Fuel Graph Concept Extension And Usage

https://blueprints.launchpad.net/fuel/+spec/graph-concept-extension

There is introduced a new opportunity that allows to execute graphs for different purposes by the Fuel graph concept extension.

Problem description

Currently, the Fuel graph concept is tied to the deployment process. For example, we can’t use graphs for provisioning, deletion or verification. Those actions are hardcoded in Nailgun and Astute, and there’s no way to extend extend them easily.

Meantime we want to see every action as a graph in order to make it pluggable and extendable, since end users usually want to somehow change them. For instance, some of them want to use torrent protocol for image delivering instead of HTTP and there’s no way to change it so far.

Another problem is that we can’t verify advanced network configuration in bootstrap mode. The problem lies in our approach where network-checker is responsible only for basic configuration while we need l23network manifest to be applied in order to verify network against real configuration. Having everything in the graphs allows to reuse that puppet manifest, and hence prepare network for verification.

There’re plenty of places where we have hardcoded actions instead of declarative ones. Moving them into graphs will help to clean and simplify our code base, as well as provide opportunity to customize them manually or via plugins.

Proposed changes

  1. Transaction Manager

    Nailgun should have a general transaction manager for running graphs as well as a bunch of them within a single transaction.

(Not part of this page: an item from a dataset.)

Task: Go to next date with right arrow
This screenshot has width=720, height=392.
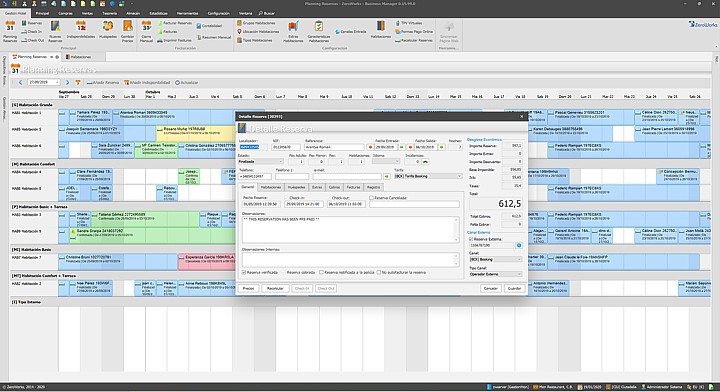Action: click(68, 83)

    The transaction manager must be used by the new RESTful API endpoint for executing graphs. See REST API section for details.

  2. Default Graphs for Basic Actions

    At minimum we want to see the following actions as graphs:

    • Deployment (done)
    • Provisioning
    • Verification
    • Deletion

    Hence, fuel-library should provide tasks for those graphs the same way they provide them for deployment. The proposed way is to separate them on filesystem (drop into different directories) and sync them one be one by passing additional argument to Fuel CLI. Example:

    fuel rel --sync-deployment-tasks --dir /etc/puppet/ --graph provision
    
  3. Scenarios

    Scenarios is the way to run specified graphs one-by-one, each on pre-defined set of nodes. A set of nodes could be specified either explicitly or by using YAQL expression.

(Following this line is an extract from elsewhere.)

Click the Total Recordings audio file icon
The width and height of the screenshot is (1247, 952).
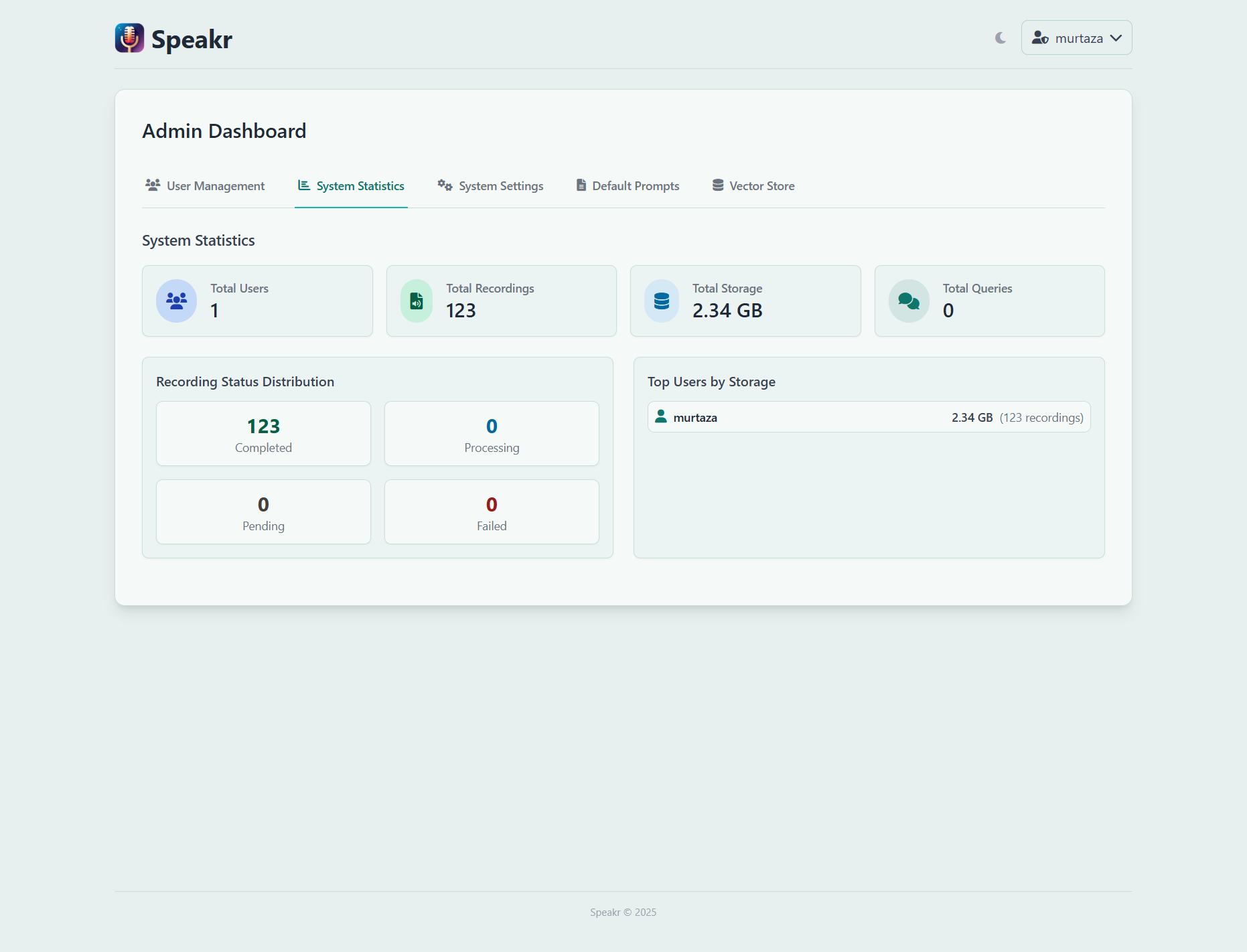417,301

    Scenarios is a good way to provide a high level orchestration flows such as “Deploy Changes” in declarative manner.

  4. New Astute tasks

    In order to support existing scenarios as graphs we need to implement the following tasks in task-based format in Astute:

    • erase_node - run mcollective erase_node action
    • master_shell - execute a task on the master node with a particular node context
    • move_to_bootstrap - reregister node with a bootstrap profile in cobbler
  5. New method of nodes statuses update

    In order to get rid of hardcoded state machine of node statuses, we need to provide a way to set node statuses in a data driven format. Hence, it’s proposed to add a set of callbacks: on_success, on_error and on_stop.

    graph_metadata:
       on_success:
          node_attributes:
             status: ready
       on_error:
          node_attributes:
             status: error
             error_type: deploy
       on_stop: null
    

Web UI

Custom graphs management in Fuel UI was described and implemented within the [1], although the ability to execute a sequence of graphs is introduced in this spec as extension.

Working in ‘Custom Scenarios’ deployment mode, user should be able to specify a sequence of space-separated graph types, that he wants to execute.

Also, it is necessary to use a new /api/v1/graphs/execute/ handler (that works with transactions manager) in Fuel UI to run a graph/graphs.

Nailgun

Data model

  1. Having everything defined as a graph and mechanism to run few graphs within a single transaction, simple means we can’t rely on task’s name anymore. It makes more sense to distinguish runs by two criteria: graph_type and dry_run. So it’s proposed to extend tasks table with those columns and mark tasks.name as deprecated column.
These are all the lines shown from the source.